▶ To do: Present every line of the material below as a numbered list, leaving out any blank lines.
↓↓↓
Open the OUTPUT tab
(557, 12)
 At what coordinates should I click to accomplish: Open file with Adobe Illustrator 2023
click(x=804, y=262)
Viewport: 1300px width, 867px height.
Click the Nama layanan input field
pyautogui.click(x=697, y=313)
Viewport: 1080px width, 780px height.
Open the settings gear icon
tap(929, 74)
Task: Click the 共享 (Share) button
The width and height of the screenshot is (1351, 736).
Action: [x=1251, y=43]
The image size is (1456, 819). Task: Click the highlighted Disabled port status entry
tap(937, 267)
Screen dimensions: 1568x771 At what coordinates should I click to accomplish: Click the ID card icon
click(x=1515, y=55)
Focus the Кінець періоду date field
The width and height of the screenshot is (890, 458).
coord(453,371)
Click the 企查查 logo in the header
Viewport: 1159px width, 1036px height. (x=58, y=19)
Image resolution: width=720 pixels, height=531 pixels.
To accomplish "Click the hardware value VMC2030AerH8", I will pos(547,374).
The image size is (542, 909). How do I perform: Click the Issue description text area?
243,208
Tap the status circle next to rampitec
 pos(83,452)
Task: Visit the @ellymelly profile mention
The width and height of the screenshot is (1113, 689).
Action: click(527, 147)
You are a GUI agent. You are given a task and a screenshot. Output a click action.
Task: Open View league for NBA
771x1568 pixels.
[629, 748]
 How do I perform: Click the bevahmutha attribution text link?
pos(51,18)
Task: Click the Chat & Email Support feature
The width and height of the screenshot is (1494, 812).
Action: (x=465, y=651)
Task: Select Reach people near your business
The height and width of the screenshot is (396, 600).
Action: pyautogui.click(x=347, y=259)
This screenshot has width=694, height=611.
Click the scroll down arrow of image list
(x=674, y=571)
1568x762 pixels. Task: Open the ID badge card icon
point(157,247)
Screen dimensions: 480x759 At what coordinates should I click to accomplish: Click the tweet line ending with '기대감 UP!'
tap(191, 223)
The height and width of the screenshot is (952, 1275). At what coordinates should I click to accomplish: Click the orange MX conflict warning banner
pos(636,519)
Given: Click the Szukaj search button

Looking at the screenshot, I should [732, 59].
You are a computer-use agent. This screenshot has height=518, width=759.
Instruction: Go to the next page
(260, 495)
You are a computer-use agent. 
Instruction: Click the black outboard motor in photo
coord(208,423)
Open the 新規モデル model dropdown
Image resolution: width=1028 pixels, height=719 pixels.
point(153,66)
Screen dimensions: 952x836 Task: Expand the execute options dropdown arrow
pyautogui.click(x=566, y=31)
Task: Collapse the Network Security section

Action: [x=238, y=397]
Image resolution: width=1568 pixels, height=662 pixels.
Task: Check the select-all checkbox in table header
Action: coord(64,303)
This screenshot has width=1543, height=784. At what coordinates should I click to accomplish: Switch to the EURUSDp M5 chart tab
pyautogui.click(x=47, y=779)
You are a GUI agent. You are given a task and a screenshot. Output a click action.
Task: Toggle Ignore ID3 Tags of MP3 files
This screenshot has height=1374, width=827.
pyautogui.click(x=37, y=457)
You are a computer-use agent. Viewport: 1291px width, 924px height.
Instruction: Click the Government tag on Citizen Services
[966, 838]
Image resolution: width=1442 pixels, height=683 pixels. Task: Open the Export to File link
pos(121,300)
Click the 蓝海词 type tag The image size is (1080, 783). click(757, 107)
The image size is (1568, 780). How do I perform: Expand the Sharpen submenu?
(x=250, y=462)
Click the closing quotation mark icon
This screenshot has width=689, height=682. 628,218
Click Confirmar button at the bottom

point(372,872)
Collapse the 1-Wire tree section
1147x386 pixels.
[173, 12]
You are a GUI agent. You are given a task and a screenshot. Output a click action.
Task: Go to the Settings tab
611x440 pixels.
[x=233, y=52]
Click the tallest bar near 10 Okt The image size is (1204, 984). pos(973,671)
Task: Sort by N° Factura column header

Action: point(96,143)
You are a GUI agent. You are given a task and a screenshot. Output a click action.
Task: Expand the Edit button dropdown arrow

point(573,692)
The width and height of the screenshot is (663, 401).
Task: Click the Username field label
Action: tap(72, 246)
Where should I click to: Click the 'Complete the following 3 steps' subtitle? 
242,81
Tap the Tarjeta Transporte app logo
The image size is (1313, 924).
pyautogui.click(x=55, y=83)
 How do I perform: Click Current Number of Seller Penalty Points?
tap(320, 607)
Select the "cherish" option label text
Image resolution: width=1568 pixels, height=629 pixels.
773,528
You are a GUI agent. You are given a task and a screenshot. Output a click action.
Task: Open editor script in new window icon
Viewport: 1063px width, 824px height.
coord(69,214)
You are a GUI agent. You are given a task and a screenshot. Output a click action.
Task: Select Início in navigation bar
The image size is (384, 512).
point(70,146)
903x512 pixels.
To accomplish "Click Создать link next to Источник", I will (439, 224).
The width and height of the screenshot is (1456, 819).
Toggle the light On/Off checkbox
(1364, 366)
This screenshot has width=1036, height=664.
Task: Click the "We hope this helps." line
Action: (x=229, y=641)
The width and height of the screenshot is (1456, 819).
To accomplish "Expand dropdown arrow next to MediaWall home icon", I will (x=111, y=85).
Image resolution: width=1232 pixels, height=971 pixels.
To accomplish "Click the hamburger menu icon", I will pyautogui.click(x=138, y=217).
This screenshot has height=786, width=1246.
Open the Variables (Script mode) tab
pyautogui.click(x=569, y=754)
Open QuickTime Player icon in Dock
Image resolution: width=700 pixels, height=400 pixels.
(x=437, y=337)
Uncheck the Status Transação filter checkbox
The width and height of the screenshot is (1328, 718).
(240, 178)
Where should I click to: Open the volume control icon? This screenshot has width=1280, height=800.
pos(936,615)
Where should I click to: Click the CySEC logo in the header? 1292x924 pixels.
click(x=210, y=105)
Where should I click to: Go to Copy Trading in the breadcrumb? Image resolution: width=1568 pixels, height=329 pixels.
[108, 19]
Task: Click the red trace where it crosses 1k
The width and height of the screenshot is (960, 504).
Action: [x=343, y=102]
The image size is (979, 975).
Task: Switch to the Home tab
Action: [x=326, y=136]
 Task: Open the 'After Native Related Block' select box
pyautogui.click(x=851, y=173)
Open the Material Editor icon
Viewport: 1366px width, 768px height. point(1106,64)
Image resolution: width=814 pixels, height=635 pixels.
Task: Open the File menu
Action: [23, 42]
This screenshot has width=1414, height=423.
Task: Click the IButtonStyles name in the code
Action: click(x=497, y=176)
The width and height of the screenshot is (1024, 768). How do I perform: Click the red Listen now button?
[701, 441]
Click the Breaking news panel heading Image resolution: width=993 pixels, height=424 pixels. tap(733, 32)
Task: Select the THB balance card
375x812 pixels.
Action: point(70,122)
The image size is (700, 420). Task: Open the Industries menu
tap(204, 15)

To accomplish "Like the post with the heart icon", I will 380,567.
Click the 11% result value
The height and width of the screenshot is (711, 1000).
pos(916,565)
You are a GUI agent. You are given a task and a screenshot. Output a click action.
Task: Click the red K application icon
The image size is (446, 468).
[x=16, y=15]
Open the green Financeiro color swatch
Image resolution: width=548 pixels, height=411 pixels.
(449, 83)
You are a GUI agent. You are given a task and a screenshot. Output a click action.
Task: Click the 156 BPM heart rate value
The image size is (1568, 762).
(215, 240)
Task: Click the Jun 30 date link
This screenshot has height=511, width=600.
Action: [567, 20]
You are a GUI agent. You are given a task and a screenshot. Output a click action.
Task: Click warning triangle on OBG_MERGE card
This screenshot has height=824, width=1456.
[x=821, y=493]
↑↑↑
▶ Answer to the problem:
1. Open the OUTPUT tab
2. (557, 12)
3.  At what coordinates should I click to accomplish: Open file with Adobe Illustrator 2023
4. click(x=804, y=262)
5. Viewport: 1300px width, 867px height.
6. Click the Nama layanan input field
7. pyautogui.click(x=697, y=313)
8. Viewport: 1080px width, 780px height.
9. Open the settings gear icon
10. tap(929, 74)
11. Task: Click the 共享 (Share) button
12. The width and height of the screenshot is (1351, 736).
13. Action: [x=1251, y=43]
14. The image size is (1456, 819). Task: Click the highlighted Disabled port status entry
15. tap(937, 267)
16. Screen dimensions: 1568x771 At what coordinates should I click to accomplish: Click the ID card icon
17. click(x=1515, y=55)
18. Focus the Кінець періоду date field
19. The width and height of the screenshot is (890, 458).
20. coord(453,371)
21. Click the 企查查 logo in the header
22. Viewport: 1159px width, 1036px height. (x=58, y=19)
23. Image resolution: width=720 pixels, height=531 pixels.
24. To accomplish "Click the hardware value VMC2030AerH8", I will pos(547,374).
25. The image size is (542, 909). How do I perform: Click the Issue description text area?
26. 243,208
27. Tap the status circle next to rampitec
28.  pos(83,452)
29. Task: Visit the @ellymelly profile mention
30. The width and height of the screenshot is (1113, 689).
31. Action: click(527, 147)
32. You are a GUI agent. You are given a task and a screenshot. Output a click action.
33. Task: Open View league for NBA
34. 771x1568 pixels.
35. [629, 748]
36.  How do I perform: Click the bevahmutha attribution text link?
37. pos(51,18)
38. Task: Click the Chat & Email Support feature
39. The width and height of the screenshot is (1494, 812).
40. Action: (x=465, y=651)
41. Task: Select Reach people near your business
42. The height and width of the screenshot is (396, 600).
43. Action: pyautogui.click(x=347, y=259)
44. This screenshot has width=694, height=611.
45. Click the scroll down arrow of image list
46. (x=674, y=571)
47. 1568x762 pixels. Task: Open the ID badge card icon
48. point(157,247)
49. Screen dimensions: 480x759 At what coordinates should I click to accomplish: Click the tweet line ending with '기대감 UP!'
50. tap(191, 223)
51. The height and width of the screenshot is (952, 1275). At what coordinates should I click to accomplish: Click the orange MX conflict warning banner
52. pos(636,519)
53. Given: Click the Szukaj search button
54. Looking at the screenshot, I should [732, 59].
55. You are a computer-use agent. This screenshot has height=518, width=759.
56. Instruction: Go to the next page
57. (260, 495)
58. You are a computer-use agent. 
59. Instruction: Click the black outboard motor in photo
60. coord(208,423)
61. Open the 新規モデル model dropdown
62. Image resolution: width=1028 pixels, height=719 pixels.
63. point(153,66)
64. Screen dimensions: 952x836 Task: Expand the execute options dropdown arrow
65. pyautogui.click(x=566, y=31)
66. Task: Collapse the Network Security section
67. Action: [x=238, y=397]
68. Image resolution: width=1568 pixels, height=662 pixels.
69. Task: Check the select-all checkbox in table header
70. Action: coord(64,303)
71. This screenshot has width=1543, height=784. At what coordinates should I click to accomplish: Switch to the EURUSDp M5 chart tab
72. pyautogui.click(x=47, y=779)
73. You are a GUI agent. You are given a task and a screenshot. Output a click action.
74. Task: Toggle Ignore ID3 Tags of MP3 files
75. This screenshot has height=1374, width=827.
76. pyautogui.click(x=37, y=457)
77. You are a computer-use agent. Viewport: 1291px width, 924px height.
78. Instruction: Click the Government tag on Citizen Services
79. [966, 838]
80. Image resolution: width=1442 pixels, height=683 pixels. Task: Open the Export to File link
81. pos(121,300)
82. Click the 蓝海词 type tag The image size is (1080, 783). click(757, 107)
83. The image size is (1568, 780). How do I perform: Expand the Sharpen submenu?
84. (x=250, y=462)
85. Click the closing quotation mark icon
86. This screenshot has width=689, height=682. 628,218
87. Click Confirmar button at the bottom
88. point(372,872)
89. Collapse the 1-Wire tree section
90. 1147x386 pixels.
91. [173, 12]
92. You are a GUI agent. You are given a task and a screenshot. Output a click action.
93. Task: Go to the Settings tab
94. 611x440 pixels.
95. [x=233, y=52]
96. Click the tallest bar near 10 Okt The image size is (1204, 984). pos(973,671)
97. Task: Sort by N° Factura column header
98. Action: point(96,143)
99. You are a GUI agent. You are given a task and a screenshot. Output a click action.
100. Task: Expand the Edit button dropdown arrow
101. point(573,692)
102. The width and height of the screenshot is (663, 401).
103. Task: Click the Username field label
104. Action: tap(72, 246)
105. Where should I click to: Click the 'Complete the following 3 steps' subtitle? 
106. 242,81
107. Tap the Tarjeta Transporte app logo
108. The image size is (1313, 924).
109. pyautogui.click(x=55, y=83)
110.  How do I perform: Click Current Number of Seller Penalty Points?
111. tap(320, 607)
112. Select the "cherish" option label text
113. Image resolution: width=1568 pixels, height=629 pixels.
114. 773,528
115. You are a GUI agent. You are given a task and a screenshot. Output a click action.
116. Task: Open editor script in new window icon
117. Viewport: 1063px width, 824px height.
118. coord(69,214)
119. You are a GUI agent. You are given a task and a screenshot. Output a click action.
120. Task: Select Início in navigation bar
121. The image size is (384, 512).
122. point(70,146)
123. 903x512 pixels.
124. To accomplish "Click Создать link next to Источник", I will (439, 224).
125. The width and height of the screenshot is (1456, 819).
126. Toggle the light On/Off checkbox
127. (1364, 366)
128. This screenshot has width=1036, height=664.
129. Task: Click the "We hope this helps." line
130. Action: (x=229, y=641)
131. The width and height of the screenshot is (1456, 819).
132. To accomplish "Expand dropdown arrow next to MediaWall home icon", I will (x=111, y=85).
133. Image resolution: width=1232 pixels, height=971 pixels.
134. To accomplish "Click the hamburger menu icon", I will pyautogui.click(x=138, y=217).
135. This screenshot has height=786, width=1246.
136. Open the Variables (Script mode) tab
137. pyautogui.click(x=569, y=754)
138. Open QuickTime Player icon in Dock
139. Image resolution: width=700 pixels, height=400 pixels.
140. (x=437, y=337)
141. Uncheck the Status Transação filter checkbox
142. The width and height of the screenshot is (1328, 718).
143. (240, 178)
144. Where should I click to: Open the volume control icon? This screenshot has width=1280, height=800.
145. pos(936,615)
146. Where should I click to: Click the CySEC logo in the header? 1292x924 pixels.
147. click(x=210, y=105)
148. Where should I click to: Go to Copy Trading in the breadcrumb? Image resolution: width=1568 pixels, height=329 pixels.
149. [108, 19]
150. Task: Click the red trace where it crosses 1k
151. The width and height of the screenshot is (960, 504).
152. Action: [x=343, y=102]
153. The image size is (979, 975).
154. Task: Switch to the Home tab
155. Action: [x=326, y=136]
156.  Task: Open the 'After Native Related Block' select box
157. pyautogui.click(x=851, y=173)
158. Open the Material Editor icon
159. Viewport: 1366px width, 768px height. point(1106,64)
160. Image resolution: width=814 pixels, height=635 pixels.
161. Task: Open the File menu
162. Action: [23, 42]
163. This screenshot has width=1414, height=423.
164. Task: Click the IButtonStyles name in the code
165. Action: click(x=497, y=176)
166. The width and height of the screenshot is (1024, 768). How do I perform: Click the red Listen now button?
167. [701, 441]
168. Click the Breaking news panel heading Image resolution: width=993 pixels, height=424 pixels. tap(733, 32)
169. Task: Select the THB balance card
170. 375x812 pixels.
171. Action: point(70,122)
172. The image size is (700, 420). Task: Open the Industries menu
173. tap(204, 15)
174. To accomplish "Like the post with the heart icon", I will 380,567.
175. Click the 11% result value
176. The height and width of the screenshot is (711, 1000).
177. pos(916,565)
178. You are a GUI agent. You are given a task and a screenshot. Output a click action.
179. Task: Click the red K application icon
180. The image size is (446, 468).
181. [x=16, y=15]
182. Open the green Financeiro color swatch
183. Image resolution: width=548 pixels, height=411 pixels.
184. (449, 83)
185. You are a GUI agent. You are given a task and a screenshot. Output a click action.
186. Task: Click the 156 BPM heart rate value
187. The image size is (1568, 762).
188. (215, 240)
189. Task: Click the Jun 30 date link
190. This screenshot has height=511, width=600.
191. Action: [567, 20]
192. You are a GUI agent. You are given a task and a screenshot. Output a click action.
193. Task: Click warning triangle on OBG_MERGE card
194. This screenshot has height=824, width=1456.
195. [x=821, y=493]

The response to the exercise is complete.